Mikleo lifts a file out of the cabinet and keeps his eye on Alvin. The man’s eyes track the floating folder, even when Zaveid steps in the way and begins what can only be described as a mating dance. It’s somewhat of a shame that Alvin is unable to witness his strange twerking powers.

His eyes drop down to the binder in his hands. A data log of measurements, it seems.
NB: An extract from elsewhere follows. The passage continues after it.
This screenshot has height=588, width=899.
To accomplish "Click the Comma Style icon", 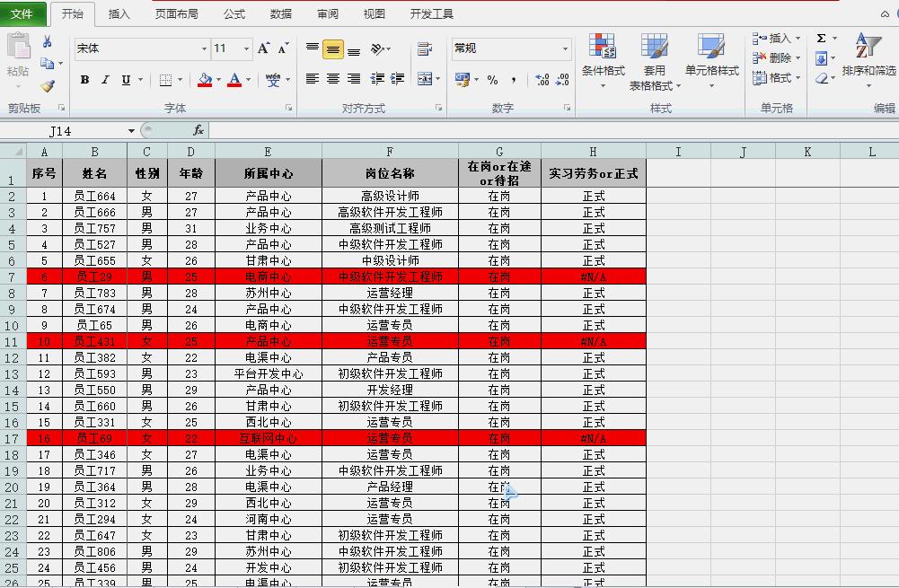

_Subject E exhibits instability in maintaining first and sixth elemental duality. Recommend around-the-clock observation by disguising regulatory monitor within toy puppet._

_Subject E is dangerously hypotensive and anemic after artificial infusion with first elemental. Monitor fluid levels and administer appropriate normal saline, infuse two units packed red blood cells, maintain total parenteral nutrition. **Keep subject in medically-induced coma at all costs.**_

_Subject J satting at 82% on room air after fourth elemental misconfiguration; extensive water damage to extraction lab. Subject survival is paramount and must be prioritized above all other subjects._

_Despite increasing acclimatization with sixth element, Subject J still prioritizes affinity to fourth element._

_Subject Prime has left the facility without permission. A sixth elemental-specific biopsy has yet to be extracted from the subject’s cerebrum. Retrieval of Subject Prime has been specifically requested by the primary investigator._

All humans with mana-conductive brains vanished hundreds of years ago. It’s why Mikleo was so set on enlisting Jude’s help. But here he has record of humans with mana lobes who formed pacts with seraphim so they could manipulate elements.  _Storage chambers. Observation bay. Mana extraction._ Helioborg Research Station and its mention of the sixth element gives Mikleo the heebie-jeebies. Could… could Sorey have met his end here?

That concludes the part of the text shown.